● Work request: Repeat the listing in full, preserving every character.

● Listed entries:
▶
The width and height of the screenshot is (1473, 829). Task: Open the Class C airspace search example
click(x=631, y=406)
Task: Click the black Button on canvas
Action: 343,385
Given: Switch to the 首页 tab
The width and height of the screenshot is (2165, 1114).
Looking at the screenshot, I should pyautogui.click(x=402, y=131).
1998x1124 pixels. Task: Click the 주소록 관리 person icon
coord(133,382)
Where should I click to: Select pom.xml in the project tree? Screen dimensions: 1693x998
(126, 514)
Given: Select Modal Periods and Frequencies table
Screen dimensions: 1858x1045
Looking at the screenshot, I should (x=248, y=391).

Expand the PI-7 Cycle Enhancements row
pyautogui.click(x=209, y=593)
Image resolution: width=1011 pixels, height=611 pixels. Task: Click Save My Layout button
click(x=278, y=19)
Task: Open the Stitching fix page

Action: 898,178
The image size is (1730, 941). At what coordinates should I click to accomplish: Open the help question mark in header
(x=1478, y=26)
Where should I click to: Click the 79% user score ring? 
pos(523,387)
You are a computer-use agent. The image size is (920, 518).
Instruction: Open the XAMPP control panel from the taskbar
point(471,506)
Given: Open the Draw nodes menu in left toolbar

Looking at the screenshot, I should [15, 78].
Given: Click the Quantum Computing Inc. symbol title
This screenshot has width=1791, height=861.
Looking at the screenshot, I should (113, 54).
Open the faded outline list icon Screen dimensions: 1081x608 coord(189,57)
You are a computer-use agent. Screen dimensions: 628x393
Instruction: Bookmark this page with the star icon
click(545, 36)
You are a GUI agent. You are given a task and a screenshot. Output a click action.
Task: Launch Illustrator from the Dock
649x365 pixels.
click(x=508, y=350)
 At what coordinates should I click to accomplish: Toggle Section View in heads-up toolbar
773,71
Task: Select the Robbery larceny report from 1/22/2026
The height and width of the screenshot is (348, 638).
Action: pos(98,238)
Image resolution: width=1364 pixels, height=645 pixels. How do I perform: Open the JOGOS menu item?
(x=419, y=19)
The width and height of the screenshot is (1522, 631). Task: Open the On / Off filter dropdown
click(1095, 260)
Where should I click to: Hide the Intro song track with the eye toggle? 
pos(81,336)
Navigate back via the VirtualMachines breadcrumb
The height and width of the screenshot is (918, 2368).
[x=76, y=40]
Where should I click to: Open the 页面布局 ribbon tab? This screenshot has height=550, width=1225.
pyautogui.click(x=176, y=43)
◀
● Your solution:
The width and height of the screenshot is (1473, 829). Task: Open the Class C airspace search example
click(x=631, y=406)
Task: Click the black Button on canvas
Action: 343,385
Given: Switch to the 首页 tab
The width and height of the screenshot is (2165, 1114).
Looking at the screenshot, I should pyautogui.click(x=402, y=131).
1998x1124 pixels. Task: Click the 주소록 관리 person icon
coord(133,382)
Where should I click to: Select pom.xml in the project tree? Screen dimensions: 1693x998
(126, 514)
Given: Select Modal Periods and Frequencies table
Screen dimensions: 1858x1045
Looking at the screenshot, I should (x=248, y=391).

Expand the PI-7 Cycle Enhancements row
pyautogui.click(x=209, y=593)
Image resolution: width=1011 pixels, height=611 pixels. Task: Click Save My Layout button
click(x=278, y=19)
Task: Open the Stitching fix page

Action: 898,178
The image size is (1730, 941). At what coordinates should I click to accomplish: Open the help question mark in header
(x=1478, y=26)
Where should I click to: Click the 79% user score ring? 
pos(523,387)
You are a computer-use agent. The image size is (920, 518).
Instruction: Open the XAMPP control panel from the taskbar
point(471,506)
Given: Open the Draw nodes menu in left toolbar

Looking at the screenshot, I should [15, 78].
Given: Click the Quantum Computing Inc. symbol title
This screenshot has width=1791, height=861.
Looking at the screenshot, I should (113, 54).
Open the faded outline list icon Screen dimensions: 1081x608 coord(189,57)
You are a computer-use agent. Screen dimensions: 628x393
Instruction: Bookmark this page with the star icon
click(545, 36)
You are a GUI agent. You are given a task and a screenshot. Output a click action.
Task: Launch Illustrator from the Dock
649x365 pixels.
click(x=508, y=350)
 At what coordinates should I click to accomplish: Toggle Section View in heads-up toolbar
773,71
Task: Select the Robbery larceny report from 1/22/2026
The height and width of the screenshot is (348, 638).
Action: pos(98,238)
Image resolution: width=1364 pixels, height=645 pixels. How do I perform: Open the JOGOS menu item?
(x=419, y=19)
The width and height of the screenshot is (1522, 631). Task: Open the On / Off filter dropdown
click(1095, 260)
Where should I click to: Hide the Intro song track with the eye toggle? 
pos(81,336)
Navigate back via the VirtualMachines breadcrumb
The height and width of the screenshot is (918, 2368).
[x=76, y=40]
Where should I click to: Open the 页面布局 ribbon tab? This screenshot has height=550, width=1225.
pyautogui.click(x=176, y=43)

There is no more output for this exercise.